La madre de Hernán Meneses Leal, el joven implicado en el ataque en el Instituto Obispo Silva Lezaeta de Calama que resultó en la muerte de la inspectora Haydée Moya, ha compartido un desgarrador testimonio sobre la salud mental de su hijo y los cambios que experimentó en los meses previos a la tragedia.
En una entrevista con CHV Noticias, la madre expresó su dolor y ofreció disculpas públicas por los acontecimientos, revelando que Hernán atravesaba una crisis de salud mental significativa. “Nosotros hacíamos todo para motivarlo, yo veía que estaba muy deprimido. Como papás pensábamos que estábamos haciendo lo correcto llevándolo a sus terapias”, comentó la mujer, quien se mostró preocupada por el estado emocional de su hijo.

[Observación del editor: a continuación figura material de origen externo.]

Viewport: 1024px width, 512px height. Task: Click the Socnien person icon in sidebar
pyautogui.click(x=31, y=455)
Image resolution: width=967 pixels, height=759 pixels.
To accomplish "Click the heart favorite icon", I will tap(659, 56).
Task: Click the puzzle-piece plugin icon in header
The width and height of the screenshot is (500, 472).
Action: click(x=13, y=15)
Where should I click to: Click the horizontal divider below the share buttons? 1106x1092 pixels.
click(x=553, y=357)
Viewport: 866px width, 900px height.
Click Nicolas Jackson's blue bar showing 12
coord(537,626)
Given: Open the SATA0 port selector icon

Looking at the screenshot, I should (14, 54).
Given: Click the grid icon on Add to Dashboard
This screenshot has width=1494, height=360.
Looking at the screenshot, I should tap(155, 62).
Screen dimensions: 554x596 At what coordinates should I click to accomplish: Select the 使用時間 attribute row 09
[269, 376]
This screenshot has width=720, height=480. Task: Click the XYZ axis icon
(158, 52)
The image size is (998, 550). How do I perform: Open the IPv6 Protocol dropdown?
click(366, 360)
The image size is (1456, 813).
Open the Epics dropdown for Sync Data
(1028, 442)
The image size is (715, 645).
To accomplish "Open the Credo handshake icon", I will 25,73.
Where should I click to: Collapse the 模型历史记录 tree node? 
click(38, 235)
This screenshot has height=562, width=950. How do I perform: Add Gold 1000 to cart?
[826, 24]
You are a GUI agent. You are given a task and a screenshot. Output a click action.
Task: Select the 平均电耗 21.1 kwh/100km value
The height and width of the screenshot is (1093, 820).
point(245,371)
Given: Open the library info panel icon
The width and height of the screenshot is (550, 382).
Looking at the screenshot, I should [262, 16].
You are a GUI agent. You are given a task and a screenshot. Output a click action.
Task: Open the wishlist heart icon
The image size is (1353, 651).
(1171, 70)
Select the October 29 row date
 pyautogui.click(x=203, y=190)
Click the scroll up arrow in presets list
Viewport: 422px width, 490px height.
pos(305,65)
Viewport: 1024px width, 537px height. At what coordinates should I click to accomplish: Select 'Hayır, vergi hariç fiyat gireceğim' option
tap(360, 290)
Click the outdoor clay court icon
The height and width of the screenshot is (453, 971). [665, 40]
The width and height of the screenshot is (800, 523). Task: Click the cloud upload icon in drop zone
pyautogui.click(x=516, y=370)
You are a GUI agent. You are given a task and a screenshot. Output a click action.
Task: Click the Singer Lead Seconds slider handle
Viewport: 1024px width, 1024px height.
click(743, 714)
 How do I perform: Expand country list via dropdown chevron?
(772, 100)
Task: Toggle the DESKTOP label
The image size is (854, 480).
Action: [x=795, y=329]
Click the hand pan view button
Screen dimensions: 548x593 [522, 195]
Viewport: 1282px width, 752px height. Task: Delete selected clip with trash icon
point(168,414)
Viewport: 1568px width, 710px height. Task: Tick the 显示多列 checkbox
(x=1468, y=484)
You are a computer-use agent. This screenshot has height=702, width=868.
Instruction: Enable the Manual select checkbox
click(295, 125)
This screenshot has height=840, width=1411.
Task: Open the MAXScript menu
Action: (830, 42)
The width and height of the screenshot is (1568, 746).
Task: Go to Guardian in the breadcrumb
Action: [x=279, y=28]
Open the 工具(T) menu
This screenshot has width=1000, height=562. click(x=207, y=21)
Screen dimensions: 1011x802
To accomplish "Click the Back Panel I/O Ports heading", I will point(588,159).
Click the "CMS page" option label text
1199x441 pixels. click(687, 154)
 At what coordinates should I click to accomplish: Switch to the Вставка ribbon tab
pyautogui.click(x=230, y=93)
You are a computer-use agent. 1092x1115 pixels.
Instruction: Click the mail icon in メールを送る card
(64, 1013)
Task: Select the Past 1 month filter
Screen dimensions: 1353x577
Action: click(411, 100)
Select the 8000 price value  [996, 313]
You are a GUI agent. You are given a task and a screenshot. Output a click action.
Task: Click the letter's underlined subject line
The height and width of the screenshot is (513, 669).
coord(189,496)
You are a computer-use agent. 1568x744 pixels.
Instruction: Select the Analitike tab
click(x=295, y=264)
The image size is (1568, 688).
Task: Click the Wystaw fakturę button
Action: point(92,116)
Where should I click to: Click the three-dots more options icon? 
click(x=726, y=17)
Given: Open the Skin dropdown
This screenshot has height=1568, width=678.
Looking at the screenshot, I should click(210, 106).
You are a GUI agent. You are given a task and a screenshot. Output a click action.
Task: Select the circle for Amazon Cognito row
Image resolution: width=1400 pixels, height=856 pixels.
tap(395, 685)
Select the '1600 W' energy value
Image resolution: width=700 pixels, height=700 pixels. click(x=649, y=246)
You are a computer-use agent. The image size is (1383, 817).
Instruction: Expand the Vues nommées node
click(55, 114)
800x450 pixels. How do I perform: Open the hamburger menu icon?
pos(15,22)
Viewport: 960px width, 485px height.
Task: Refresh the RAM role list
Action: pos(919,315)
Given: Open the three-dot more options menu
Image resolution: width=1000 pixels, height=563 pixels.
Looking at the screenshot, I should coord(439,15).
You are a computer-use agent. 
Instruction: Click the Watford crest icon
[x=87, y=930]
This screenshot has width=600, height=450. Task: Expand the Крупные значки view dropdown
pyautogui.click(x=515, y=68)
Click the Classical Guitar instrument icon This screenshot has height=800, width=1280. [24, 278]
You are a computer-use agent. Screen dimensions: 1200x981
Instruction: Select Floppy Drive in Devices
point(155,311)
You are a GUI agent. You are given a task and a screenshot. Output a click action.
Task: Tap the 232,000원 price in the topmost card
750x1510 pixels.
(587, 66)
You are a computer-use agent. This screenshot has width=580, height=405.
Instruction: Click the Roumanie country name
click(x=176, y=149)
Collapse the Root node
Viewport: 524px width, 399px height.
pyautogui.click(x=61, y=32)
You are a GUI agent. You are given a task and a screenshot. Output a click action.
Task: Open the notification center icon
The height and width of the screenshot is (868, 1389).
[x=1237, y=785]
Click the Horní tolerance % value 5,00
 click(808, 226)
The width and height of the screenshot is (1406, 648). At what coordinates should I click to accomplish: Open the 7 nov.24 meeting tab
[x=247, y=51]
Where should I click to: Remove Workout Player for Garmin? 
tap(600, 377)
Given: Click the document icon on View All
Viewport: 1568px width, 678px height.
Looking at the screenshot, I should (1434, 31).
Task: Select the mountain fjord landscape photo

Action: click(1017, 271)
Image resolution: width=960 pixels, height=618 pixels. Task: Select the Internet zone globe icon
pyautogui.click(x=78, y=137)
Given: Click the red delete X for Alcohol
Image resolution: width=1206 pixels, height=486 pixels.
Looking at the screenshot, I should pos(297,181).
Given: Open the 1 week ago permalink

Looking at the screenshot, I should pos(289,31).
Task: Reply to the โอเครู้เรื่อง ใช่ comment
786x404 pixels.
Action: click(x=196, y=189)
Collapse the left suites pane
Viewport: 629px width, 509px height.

La madre relató un episodio inquietante en el que Hernán le regaló un objeto inusual: “Un día me manifiesta que había comprado como un palo, una luma, para yo tenerla, para defenderme en caso de algún portonazo”. Este gesto, lejos de tranquilizarla, encendió sus alarmas, ya que el joven le dijo: “Mamá, por si te hacen un portonazo”. Para ella, esto reflejaba un creciente temor hacia su entorno.
Además, la madre describió cómo Hernán se mostraba cada vez más desconfiado y temeroso de la sociedad. “Si salíamos, íbamos al supermercado, él siempre, ‘mamá, sube los vidrios’. Miraba si se acercaba un limpia vidrio, él se asustaba. Con mucho temor a la sociedad, mucho, mucho temor”, relató.
El día del ataque, el 27 de marzo, la madre notó comportamientos inusuales en su hijo. “Me causó extrañeza que él se levantó, no hubo que despertarlo como siempre, era una batalla para que él fuera. A veces no quería pelear y lo dejaba que se quedara. Esa mañana se levantó antes”, explicó. Sin embargo, también mencionó que Hernán se quejó de sentirse mal y no pudo tomar su leche, lo que le pareció extraño.
La madre también recordó que Hernán era un joven con intereses tranquilos, como la colección de legos y autos, lo que contrasta con su comportamiento reciente. Además, cuestionó la atención que recibió su hijo en el sistema de salud mental, señalando que tras cumplir la mayoría de edad no fue derivado a un psiquiatra. “Acá en Calama cuesta conseguir, prácticamente casi no hay. Logré conseguir uno en Antofagasta, la hora era el 30 de marzo y no alcanzamos a llegar”, lamentó.
El testimonio de la madre de Hernán Meneses Leal pone de relieve la importancia de la salud mental y las dificultades de acceso a tratamientos adecuados en la región, abriendo un debate sobre la atención a jóvenes en crisis.